On Wednesday, the Supreme Court held that the Constitution’s prohibition on Excessive Fines applies to the States. In the case, Tyson Timbs pleaded guilty to selling $225 worth of heroin to an undercover police officer. He was sentenced to one year of home detention, five years of probation, which included a court-supervised addiction program, and fined for costs and fees of $1203.00. The State also hired a private law firm to go after Timbs’ vehicle—a $42,000 Land Rover that he had purchased with proceeds from his father’s life insurance policy. And the Indiana Supreme Court held that forfeiture was appropriate because the Eighth Amendment’s prohibition on excessive fines did not apply to the States.
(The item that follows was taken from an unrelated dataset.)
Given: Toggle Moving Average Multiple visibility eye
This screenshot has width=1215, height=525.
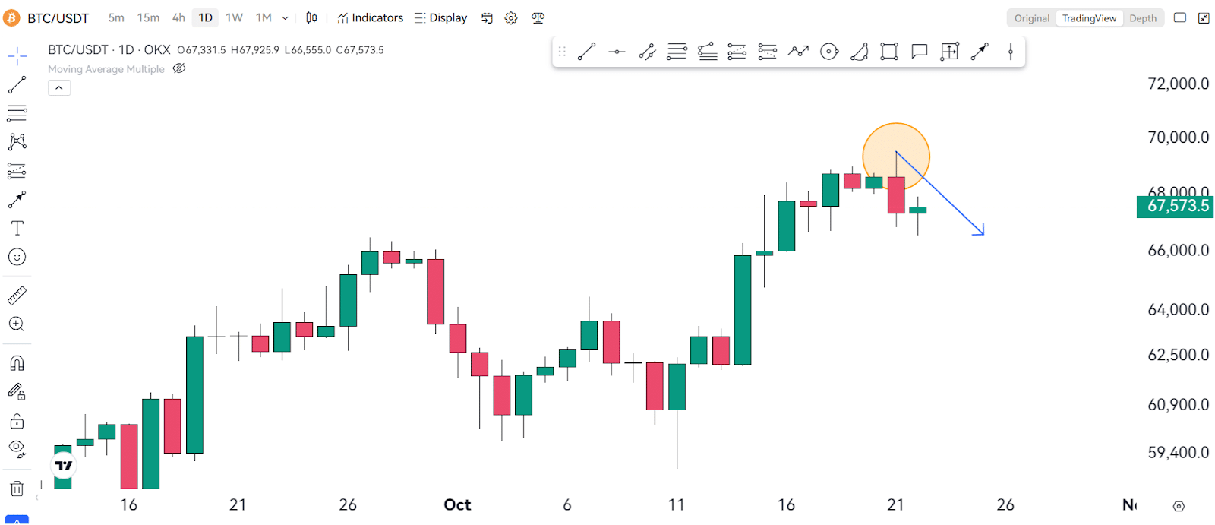Looking at the screenshot, I should point(179,68).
The Supreme Court traced the history of the Eighth Amendment’s prohibition on excessive fines all the way back to at least 1215 to the Magna Carta which required that economic sanctions “be proportioned to the wrong” and not so large “as to deprive [an offender] of his livelihood.” Protections against exorbitant fines, the Court noted, has been a constant shield throughout Anglo-American history for other constitutional liberties. Excessive fines had been used to chill the speech of political enemies, and even absent a political motive, fines may be employed as a source of state revenue.
The Eighth Amendment clearly prohibits the federal government from imposing excessive economic sanctions. The question in Timbs was whether the prohibition also applies to the States after the passage of the Fourteenth Amendment. Under Supreme Court precedent, a right is incorporated and applies against the states if it is “fundamental to our scheme of ordered liberty” and “deeply rooted in this Nation’s history and tradition.” The Court found that the protection against excessive punitive sanctions met both prongs of the incorporation analysis. As a result, the Eighth Amendment’s Excessive Fines Clause also applies against the States and prohibits them from levying excessive economic sanctions.
Justice Thomas concurred in the judgment, agreeing with the result in the case, but arguing that the appropriate vehicle for incorporation was not the Due Process Clause but the Privileges and Immunities Clause.